LITE-ON 20X DVD±R DVD Burner Black IDE Model DH-20A4P-08 - Retail 

Seagate ST3640323AS 640GB 7200 RPM SATA 3.0Gb/s Hard Drive - OEM 

MSI K9A2 Platinum AM2+/AM2 AMD 790FX ATX AMD Motherboard - Retail 

MSI R4850-512M Radeon HD 4850 512MB 256-bit GDDR3 PCI Express 2.0 x16 HDCP Ready CrossFire Supported Video Card - Retail 
TWO OF THEM

CORSAIR DOMINATOR 4GB (2 x 2GB) 240-Pin DDR2 SDRAM DDR2 1066 (PC2 8500) Dual Channel Kit Desktop Memory Model TWIN2X4096-8500C5DF - Retail 

AMD Phenom 9950 BLACK EDITION 2.6GHz Socket AM2+ 140W Quad-Core Processor Model HD995ZFAGHBOX - Retail 

Microsoft Windows Vista Home Premium SP1 64-bit English for System Builders 1pk DSP OEI DVD

Thermaltake CL-P0401 110mm Full-Range Fan CPU Cooler - Retail 

Antec Twelve Hundred Black ATX Full Tower Computer Case - Retail 

Antec TruePower Quattro TPQ-1000 1000W ATX12V / EPS12V NVIDIA SLI Ready ATI CrossFire Ready 80 PLUS Certified Active PFC Power Supply - Retail


----------



## wayliff (Mar 24, 2002)

1. I am not sure that you need 1000W. Probably a 750W solution would suffice for plenty of time. Unless you plan on triple/quad crossfire...I am not sure in that case.
As usual make sure the brand is reputable like corsair or seasonic or PC Power and Cooling...
Example: CORSAIR CMPSU-750TX 750W ATX12V / EPS12V NVIDIA SLI Ready ATI CrossFire Ready 80 PLUS Certified Active PFC Power Supply

2. You seem to be planning on overclocking so why not use this as a cooler instead?
XIGMATEK HDT-S1283 120mm Rifle CPU Cooler
It is a very good cooler, for what I have read, and it is much better priced.
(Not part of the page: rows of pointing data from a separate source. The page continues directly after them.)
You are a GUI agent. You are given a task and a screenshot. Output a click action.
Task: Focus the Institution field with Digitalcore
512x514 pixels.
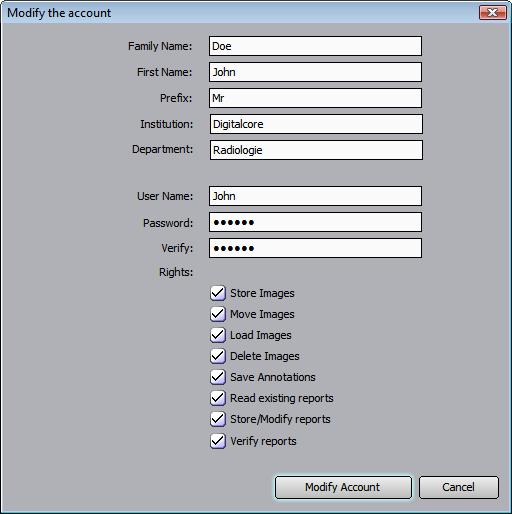[x=316, y=124]
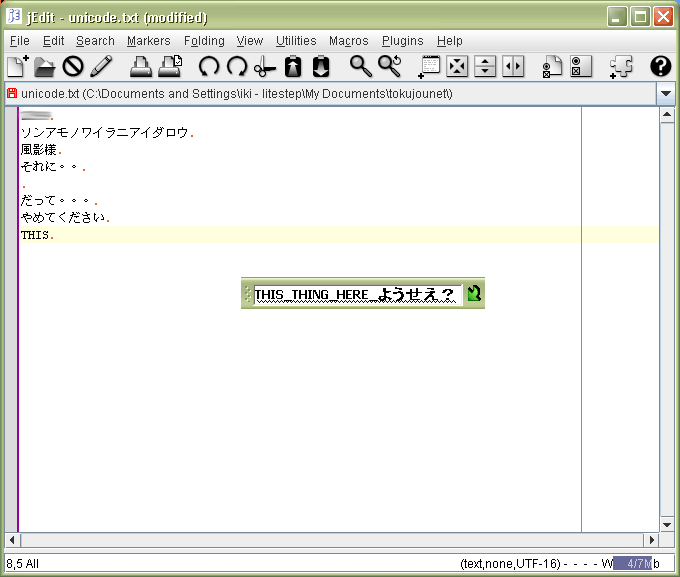Click the green icon beside the input popup
This screenshot has height=577, width=680.
(474, 293)
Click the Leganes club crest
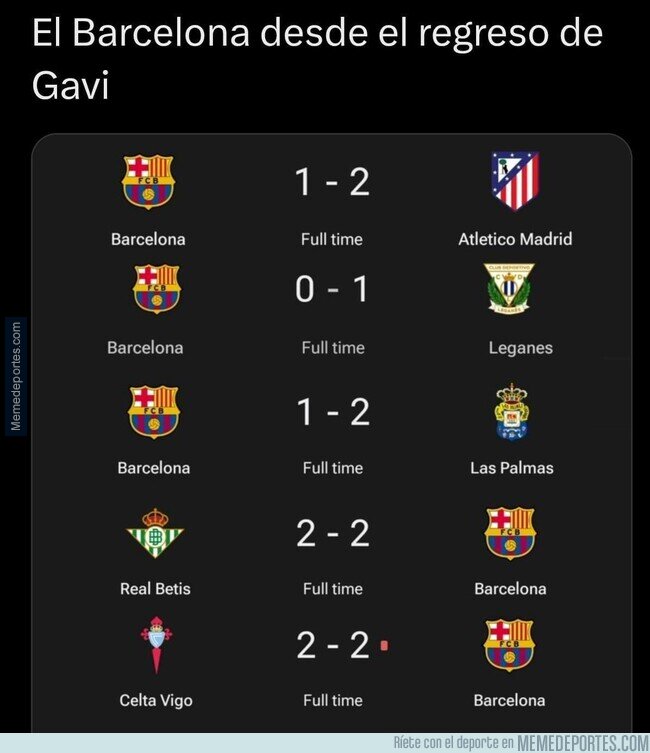This screenshot has width=650, height=753. click(x=509, y=288)
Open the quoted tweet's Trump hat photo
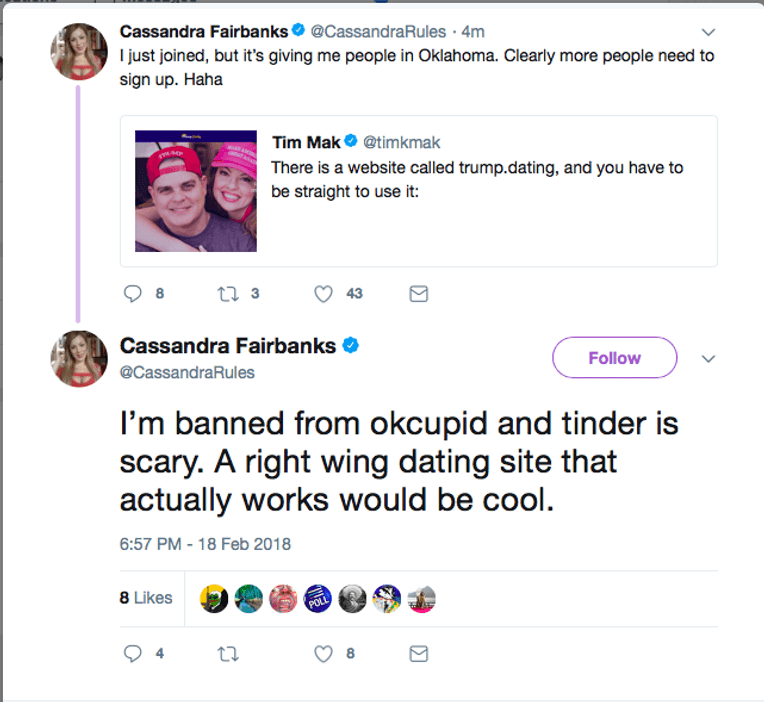The image size is (764, 702). coord(196,191)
3. Why not use this processor if you're planning on overclocking? Even if you're not, there's only a 100Mhz difference per core.
AMD Phenom 9850 BLACK EDITION 2.5GHz 4 x 512KB L2 Cache 2MB L3 Cache Socket AM2+ (Could save some money there too)
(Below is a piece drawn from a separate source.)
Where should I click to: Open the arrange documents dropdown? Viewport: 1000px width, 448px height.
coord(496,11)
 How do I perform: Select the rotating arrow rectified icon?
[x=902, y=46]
4. The mobo has 4 x PCI Express 2.0 x16--are you planning on having 4 video cards eventually? Seems like an overkill. If you want to have a multiple video card seems like 2 ports would be enough. Or if you're not planning at all then it is a waste.
This is a dual PCI-e solution - MSI K9N2 SLI Platinum AM2+/AM2 NVIDIA nForce 750a SLI ATX AMD Motherboard
Or if you're not planning on crossfire then - GIGABYTE GA-MA770-DS3 AM2+/AM2 AMD 770 ATX All Solid Capacitor AMD Motherboard (I have this one and no problems so far)

Hope that helps.


----------



## f0rce (Aug 23, 2008)

It does quite a bit thanks. Although after hearing about the Nehalem Bloomfield processors coming out i think im going to learn more about them before i go spending my earnings so may just take another route. Right now this is my base computer.
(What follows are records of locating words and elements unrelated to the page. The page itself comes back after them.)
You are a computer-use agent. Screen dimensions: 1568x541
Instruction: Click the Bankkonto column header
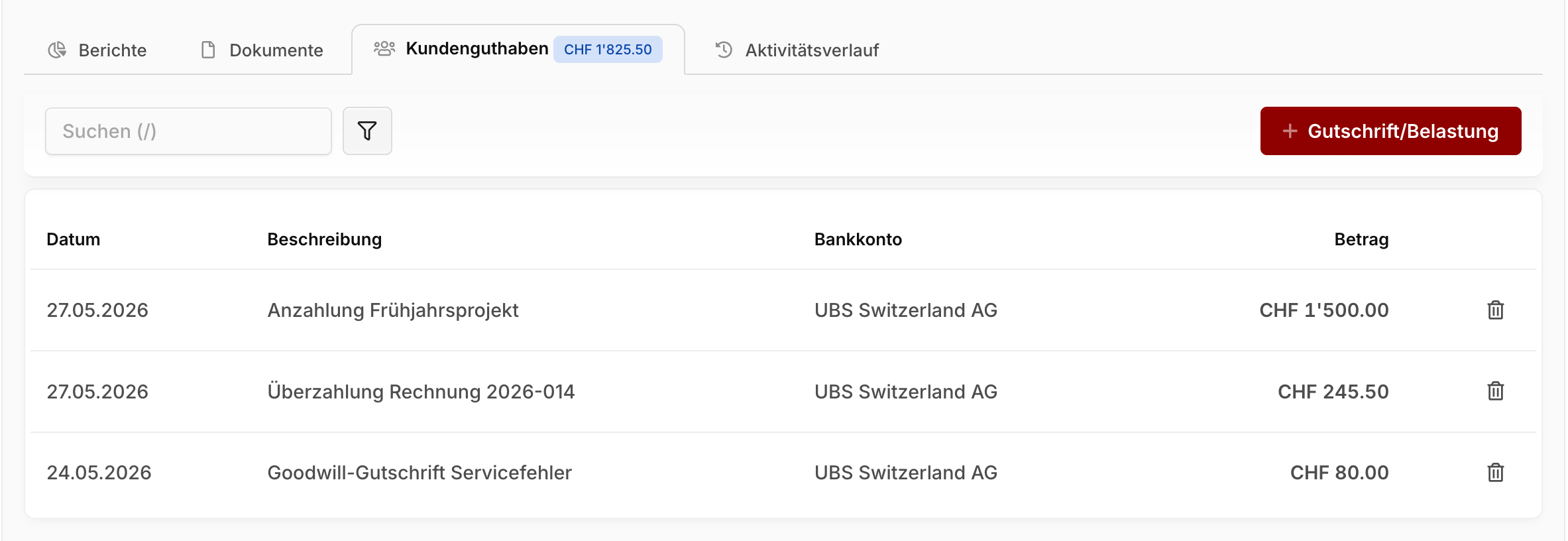click(x=858, y=239)
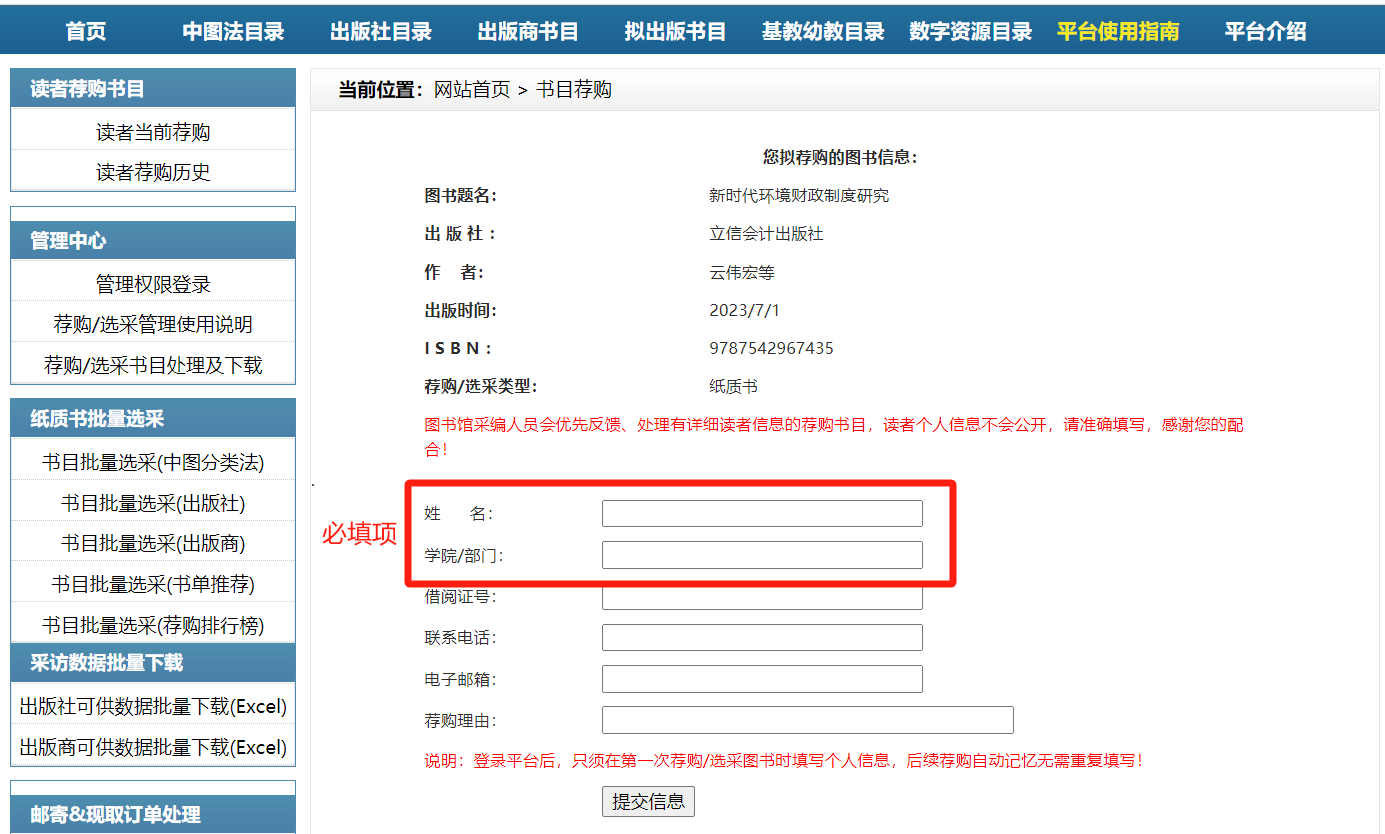
Task: Select the 电子邮箱 input box
Action: point(761,680)
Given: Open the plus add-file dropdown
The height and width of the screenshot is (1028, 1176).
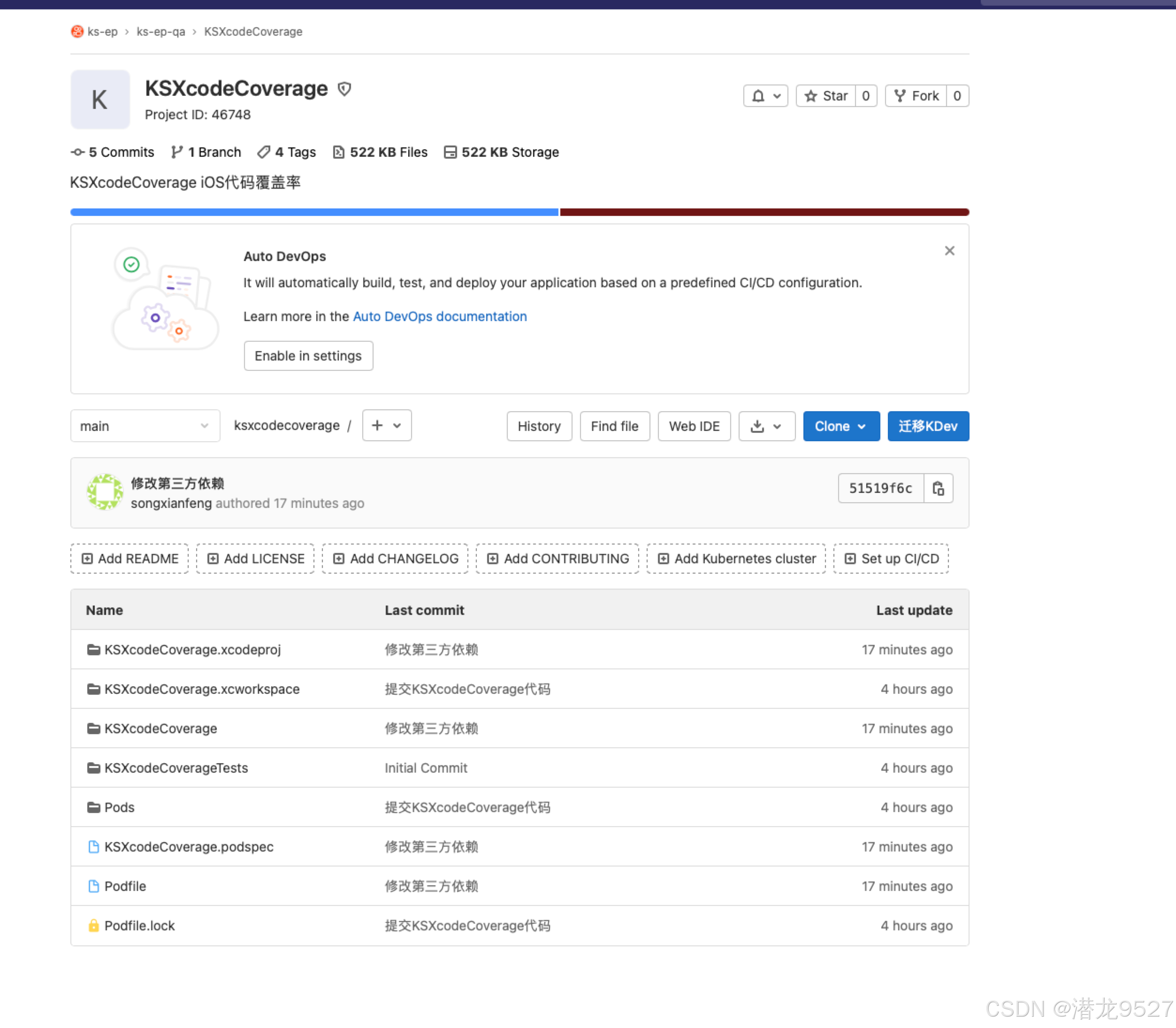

And the 1000 wat power supply came as a great deal with the case on new egg. Only 300$ for power supply and case.
As for the cpu cooler i will look more into the one that you suggested it has good ratings on newegg.


----------



## wayliff (Mar 24, 2002)

definitely Nehalem sounds promising...good luck!


----------



## f0rce (Aug 23, 2008)

thanks


----------